From Employee to Owner: The Mindset Shift Required to Build a Sellable Asset
Jan 29, 2026Understanding your current role is the first step toward building a more valuable, self-sustaining business.
Where Are You in Your Business Journey? Doer, Manager, or Entrepreneur?
A lot of what I talk about comes directly from conversations I have with clients. And today’s topic is something that comes up with almost every single one of them. It has to do with mindset and understanding where you are in your business ownership journey.
Michael Gerber, in The E-Myth, uses three terms to describe this cycle. The first is the technician, the person doing the work. The next is the manager, the person who starts to systematize the business, delegate, create accountability, and manage the technicians. And then there is the entrepreneur, the one who is vision casting, innovating, maybe even starting multiple businesses. I have plenty of clients who fall into that category.
So the question is: Where are you in this cycle?
And even more important: Where do you want to be?
How do you want things to change in 2026, and what action can you take right now to start making that a reality?
One of the conversations I have constantly with restoration business coaching clients is about delegating. Or another way to look at it: elevating. Elevating your team members to take on tasks you are currently doing that they could easily do. This is how you shift from technician to manager, and eventually to entrepreneur if that is your goal.
None of this means you have to stop being a doer or a manager. Some people genuinely like doing the work, and there is nothing wrong with that. But if you want to sell your business one day, the more you can step back from doing and managing, the more valuable and self-sustaining your business becomes. If the business relies less on you daily, it becomes far more attractive to a buyer. It is pretty obvious when you think about it.
So what can you actually do?
What is one action you can take today to start elevating people on your team?

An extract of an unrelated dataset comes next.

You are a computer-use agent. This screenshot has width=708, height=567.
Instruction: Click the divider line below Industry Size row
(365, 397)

I always recommend starting with a time study. I know it sounds tedious. It is tedious. But it pays big dividends.
For a week or two, write down everything you do. Every task, every responsibility, every interruption. Then at the end of that period, look at where you’re spending the most time. Pick one task and delegate it to someone else.

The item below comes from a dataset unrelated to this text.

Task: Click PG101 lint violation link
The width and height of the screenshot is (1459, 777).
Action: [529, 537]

And if you want help with that, I have methods I teach clients all the time. If you’d like to book a call with me, I’m happy to walk you through it and give you a clear process you can start using immediately. You’ll walk away feeling more prepared to methodically check tasks off your list and hand them off to other people in a way that ensures the work still gets done well.
Maybe it won’t be done exactly how you would do it, but I’ll tell you something I’ve seen many times: sometimes the person you delegate to is actually better at the task than you are. I’ve experienced it myself. My clients have experienced it. Don’t fall into the trap of thinking, “If it’s going to be done right, I have to do it.” Someone else might actually do it better.
Give it a try. Start the time study and take the first step toward elevating your team and shifting your role.
Thanks for reading.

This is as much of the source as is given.